Raul gimió y se retorció debajo de ella cuando ella lo tomó en su boca, chupando y lamiendo con habilidad. Una de sus manos se enredó en su cabello, guiándola en su ritmo, mientras gemía su nombre en voz baja.
La habitación estaba llena de sonidos lascivos: los sonidos de las respiraciones agitadas, los gemidos sofocados y la chupada húmeda. Marisa se sentía eufórica, llena de un poder y una confianza que nunca antes había experimentado. Sabía que lo que estaban haciendo estaba mal a tantos niveles, pero en ese momento no le importaba. Todo lo que importaba era el placer que se estaban dando mutuamente.
Raul estaba cerca del borde, sus caderas empujando hacia arriba mientras ella lo llevaba al límite con su boca hábil. Pero ella quería sentirlo dentro de ella, así que lo soltó con una última lamida y se sentó sobre él, guiando su miembro hacia su entrada húmeda.
Se deslizó hacia abajo, tomando todo su largo en su interior. Ambos gemieron al unísono, la sensación de plenitud y placer casi abrumadora. Raul la tomó de las caderas, ayudándola a moverse hacia arriba y hacia abajo, penetrando en su profundidad.
«Oh, Dios, tía… te sientes… increíble», gimió Raul, sus ojos cerrados mientras disfrutaba de la sensación de su cuerpo.
Marisa cabalgó sobre él, sintiendo cada pulgada de él dentro de ella. Las paredes de su vagina se contrajeron alrededor de él, y sabía que no duraría mucho. El placer era demasiado intenso, una espiral ascendente de sensaciones que la consumían por completo.
«Tomas… cariño… ¡oh, sí!», gimió, su cuerpo temblando mientras llegaba a un poderoso orgasmo, sus jugos fluyendo alrededor de su miembro dentro de ella.
La sensación de su cuerpo contrayéndose fue demasiado para Raul, y con un último empujón, derramó su esencia dentro de ella, llenándola con su calor. Ambos se quedaron quietos durante un momento, disfrutando de la sensación de conexión y la satisfacción de haber saciado sus deseos.
Finalmente, Marisa se deslizó a un lado, y Raul la atrajo hacia su lado, abrazándola mientras sus respiraciones volvían a la normalidad.
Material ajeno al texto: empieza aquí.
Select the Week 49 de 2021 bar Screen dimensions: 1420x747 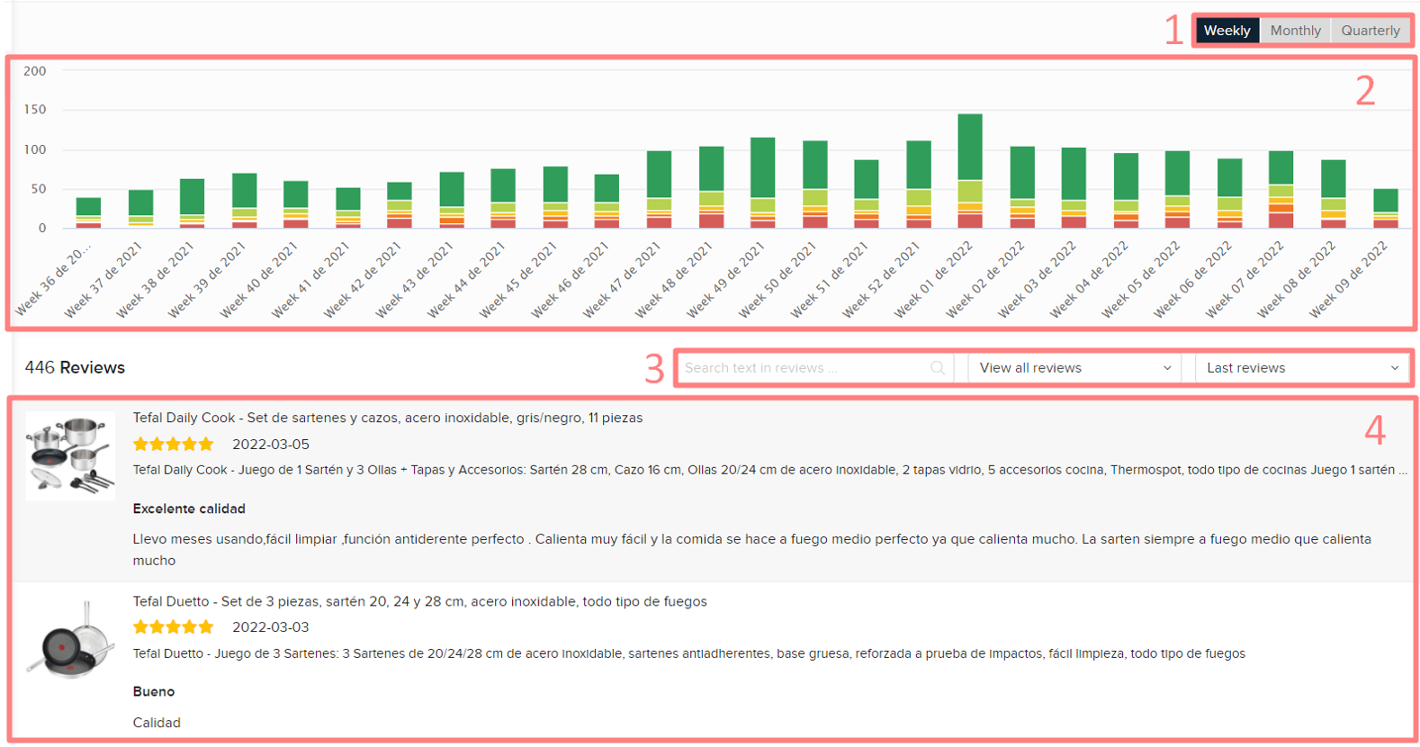point(762,183)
Ella se acurrucó contra él, sintiendo su corazón latir contra su pecho.
«Te quiero, tía», murmuró Raul, besando suavemente su cabello. «Siempre estaré aquí para ti, no importa qué».
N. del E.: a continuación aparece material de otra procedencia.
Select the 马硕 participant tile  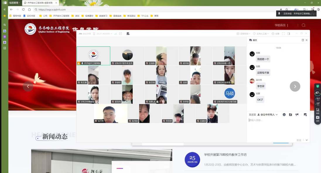point(230,94)
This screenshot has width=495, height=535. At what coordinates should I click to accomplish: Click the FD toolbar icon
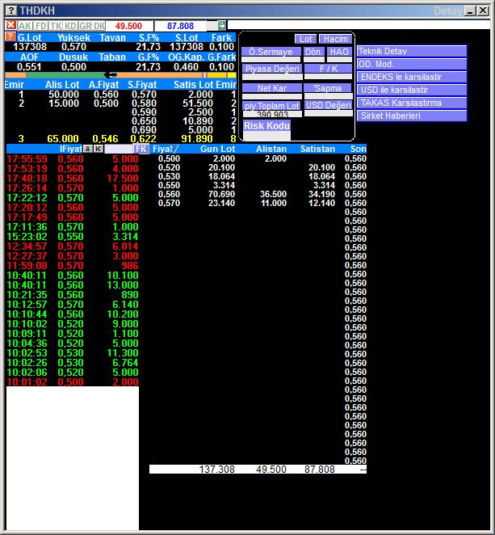(40, 26)
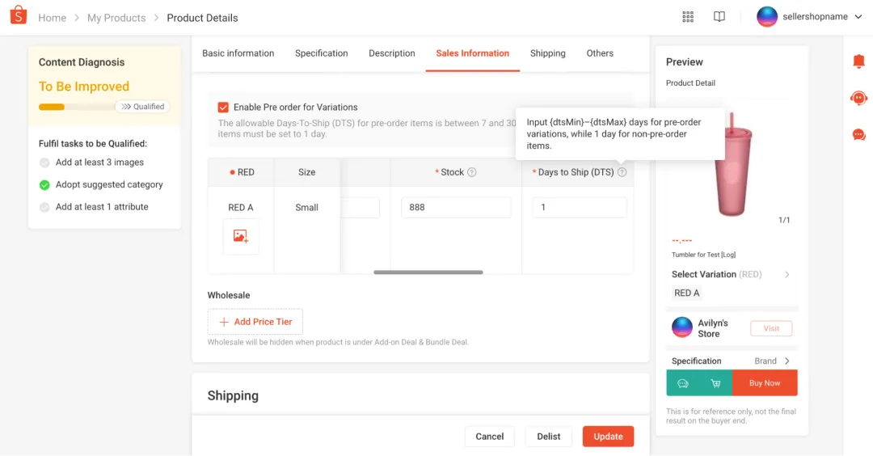Click the add image icon for RED A
The image size is (873, 456).
pyautogui.click(x=241, y=236)
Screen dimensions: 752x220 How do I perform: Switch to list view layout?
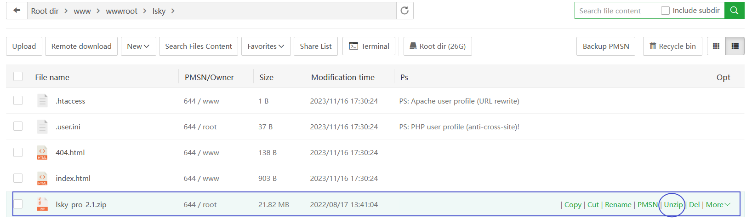coord(735,46)
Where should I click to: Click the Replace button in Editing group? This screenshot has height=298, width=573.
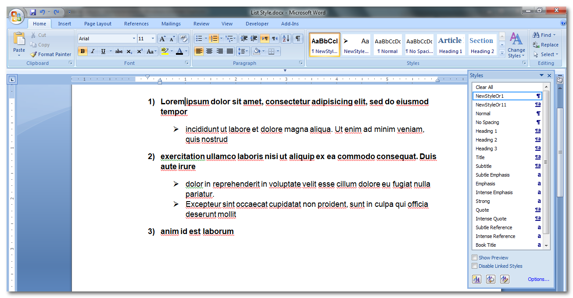pyautogui.click(x=546, y=45)
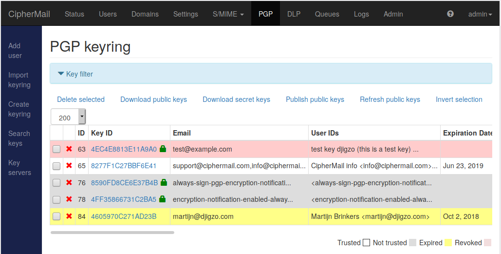Open Import keyring in sidebar

(x=19, y=80)
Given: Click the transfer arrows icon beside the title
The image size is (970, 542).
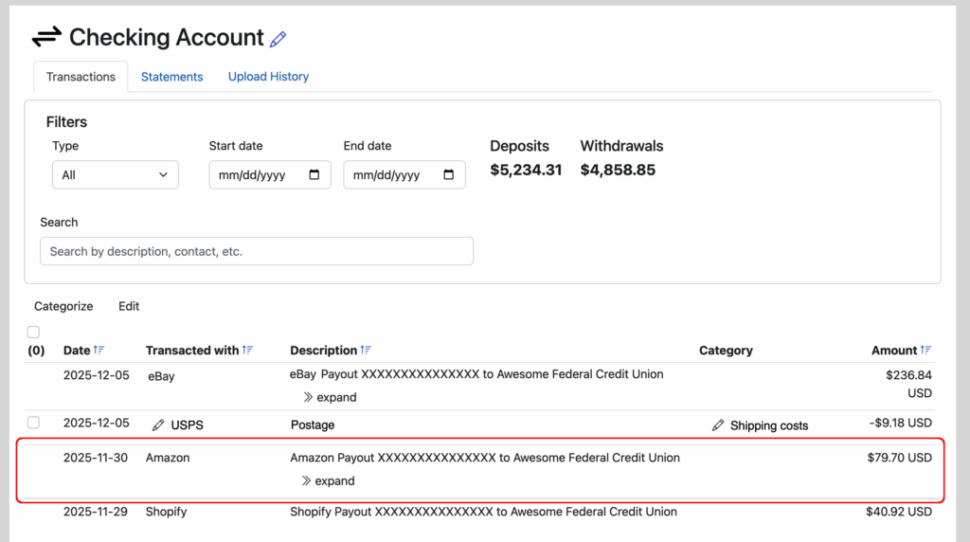Looking at the screenshot, I should click(46, 38).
Marisa sonrió, sintiendo una paz y una felicidad que no había experimentado en mucho tiempo. A pesar de saber que lo que habían hecho estaba mal, en ese momento no importaba. Habían encontrado consuelo y placer el uno en el otro, y eso era todo lo que importaba.
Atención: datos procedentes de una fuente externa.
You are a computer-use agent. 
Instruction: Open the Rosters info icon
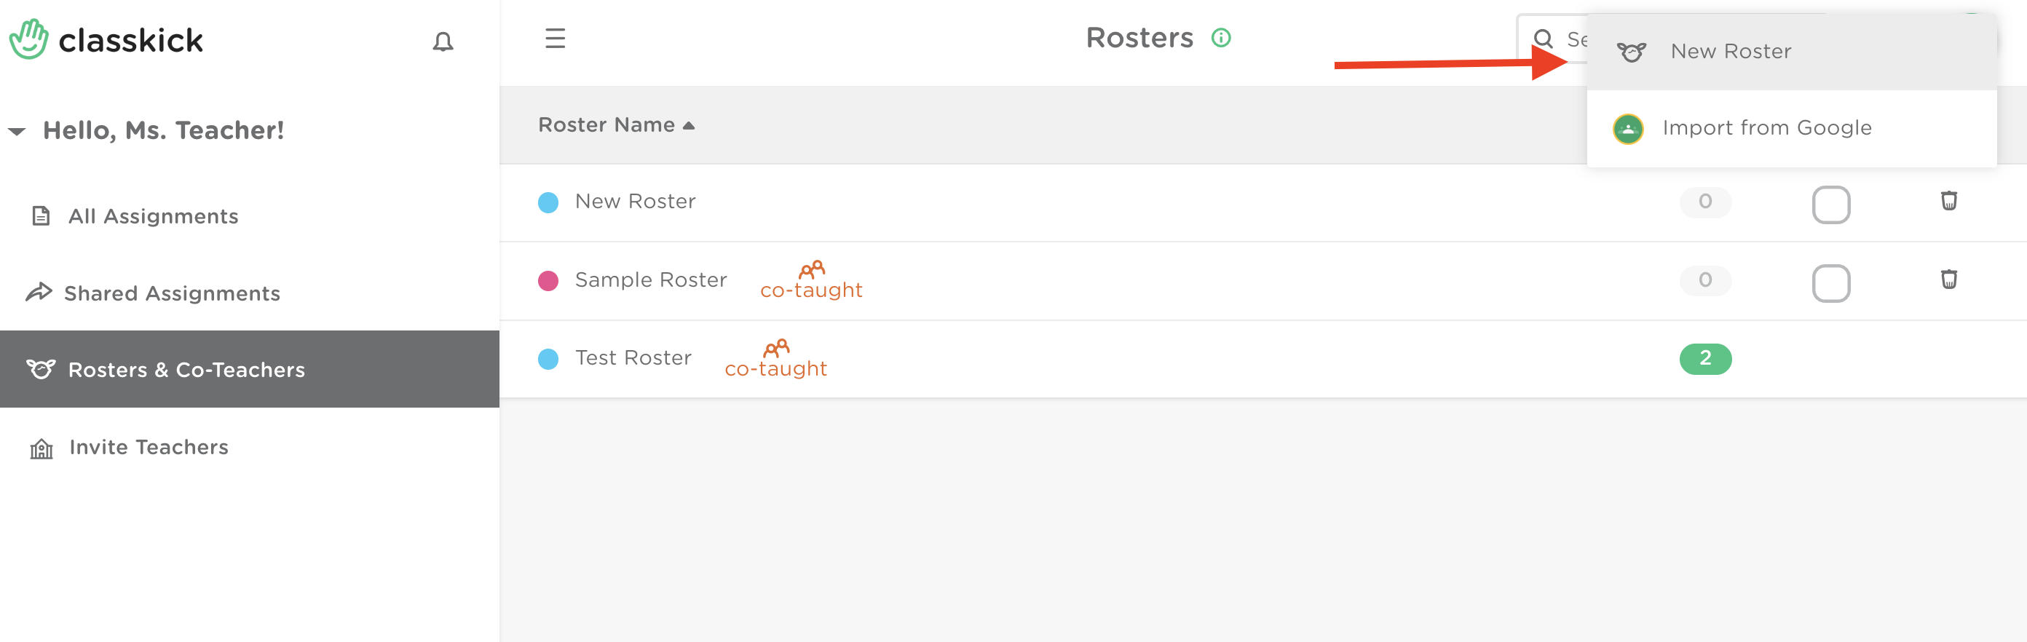click(x=1221, y=38)
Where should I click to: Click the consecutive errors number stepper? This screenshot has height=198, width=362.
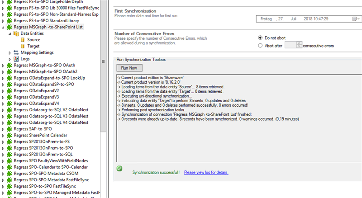pyautogui.click(x=299, y=45)
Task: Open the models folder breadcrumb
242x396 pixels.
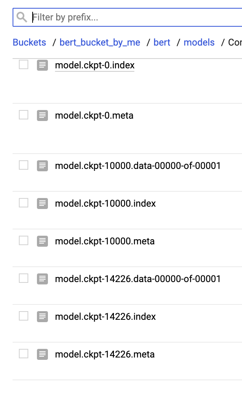Action: [199, 42]
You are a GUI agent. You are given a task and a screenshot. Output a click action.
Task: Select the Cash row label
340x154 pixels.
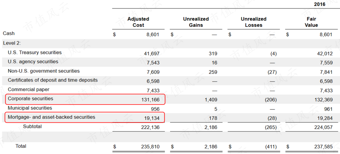(9, 33)
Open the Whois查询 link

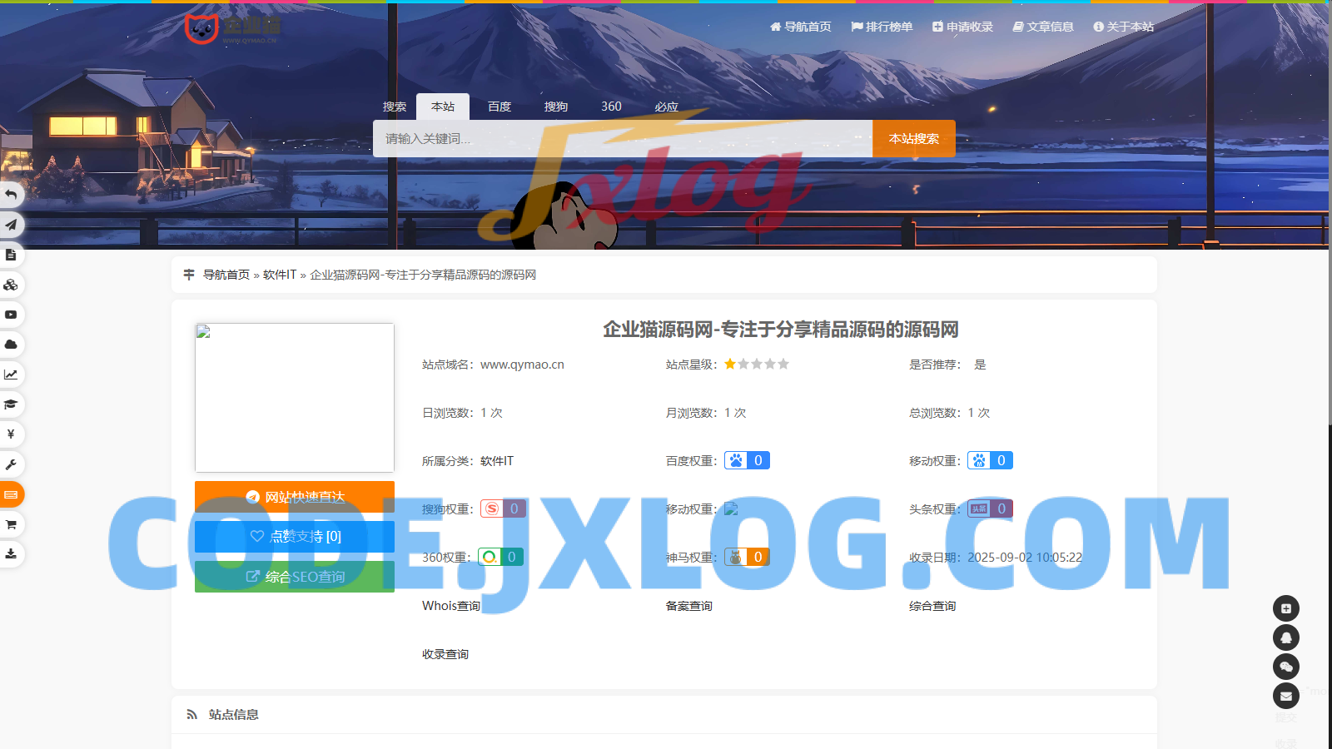pyautogui.click(x=451, y=606)
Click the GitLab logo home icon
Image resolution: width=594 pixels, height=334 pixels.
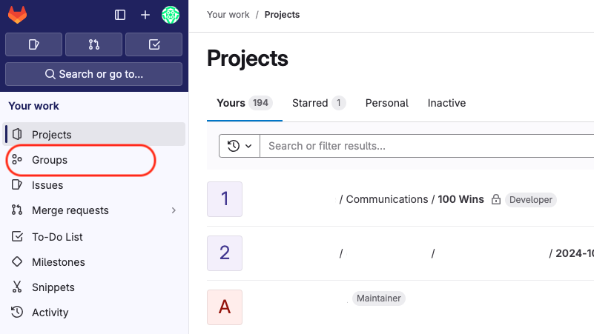(17, 14)
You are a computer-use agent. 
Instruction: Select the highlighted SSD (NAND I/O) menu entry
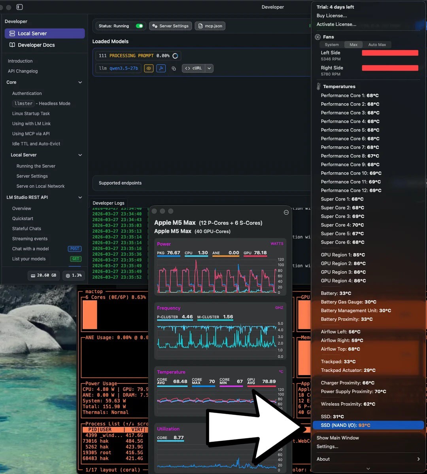point(368,425)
A partir de ese día, Marisa y Raul continuaron su relación secreta, explorando sus deseos y dándose placer el uno al otro. Cada encuentro era una celebración de su conexión única, una liberación de sus deseos más profundos. Y aunque sabían que su relación era tabú y estaba destinada a mantenerse oculta, también sabían que había sanado algo profundo dentro de ambos.